Saved entries
━━━━━━━━━━━━━━━━

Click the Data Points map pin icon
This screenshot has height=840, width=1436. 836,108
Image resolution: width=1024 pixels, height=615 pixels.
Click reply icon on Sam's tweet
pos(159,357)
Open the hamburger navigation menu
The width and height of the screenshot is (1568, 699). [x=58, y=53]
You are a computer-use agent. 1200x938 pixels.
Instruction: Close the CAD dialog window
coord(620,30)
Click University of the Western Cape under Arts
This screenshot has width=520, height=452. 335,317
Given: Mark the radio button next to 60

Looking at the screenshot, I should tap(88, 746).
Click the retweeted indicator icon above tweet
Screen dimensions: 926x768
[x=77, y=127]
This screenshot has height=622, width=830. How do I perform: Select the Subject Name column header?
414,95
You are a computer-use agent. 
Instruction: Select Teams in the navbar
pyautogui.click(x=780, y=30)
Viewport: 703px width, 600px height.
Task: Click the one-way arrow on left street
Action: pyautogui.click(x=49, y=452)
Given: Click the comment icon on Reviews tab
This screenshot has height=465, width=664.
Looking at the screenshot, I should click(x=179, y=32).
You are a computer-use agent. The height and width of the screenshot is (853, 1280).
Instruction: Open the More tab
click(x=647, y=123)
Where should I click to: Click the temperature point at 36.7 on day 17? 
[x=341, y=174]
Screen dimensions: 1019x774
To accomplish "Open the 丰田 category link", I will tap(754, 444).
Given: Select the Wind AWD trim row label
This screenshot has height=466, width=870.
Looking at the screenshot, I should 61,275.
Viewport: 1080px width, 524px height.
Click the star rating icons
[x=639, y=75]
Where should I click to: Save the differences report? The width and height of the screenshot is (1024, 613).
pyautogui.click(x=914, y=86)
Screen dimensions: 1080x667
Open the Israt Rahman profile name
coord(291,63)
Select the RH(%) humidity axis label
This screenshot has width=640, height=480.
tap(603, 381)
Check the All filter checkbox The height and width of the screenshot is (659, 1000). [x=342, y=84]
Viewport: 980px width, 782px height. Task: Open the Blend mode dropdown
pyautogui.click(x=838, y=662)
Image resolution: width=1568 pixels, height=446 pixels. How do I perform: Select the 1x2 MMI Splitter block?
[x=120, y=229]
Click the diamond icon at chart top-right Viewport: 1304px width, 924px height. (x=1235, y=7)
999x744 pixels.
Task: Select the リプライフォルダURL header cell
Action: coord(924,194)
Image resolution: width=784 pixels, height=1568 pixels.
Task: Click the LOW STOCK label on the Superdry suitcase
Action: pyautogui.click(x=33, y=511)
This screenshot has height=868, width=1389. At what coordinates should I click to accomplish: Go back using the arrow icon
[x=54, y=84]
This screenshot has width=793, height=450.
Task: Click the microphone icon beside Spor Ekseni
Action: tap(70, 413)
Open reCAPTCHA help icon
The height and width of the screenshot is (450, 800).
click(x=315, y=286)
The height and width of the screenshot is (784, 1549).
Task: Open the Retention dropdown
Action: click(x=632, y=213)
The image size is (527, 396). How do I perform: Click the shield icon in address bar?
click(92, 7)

━━━━━━━━━━━━━━━━

== What you will do ==
Once you have read the entries above, state how many of their lines include "computer", giving the number alone.

== Response box ==
3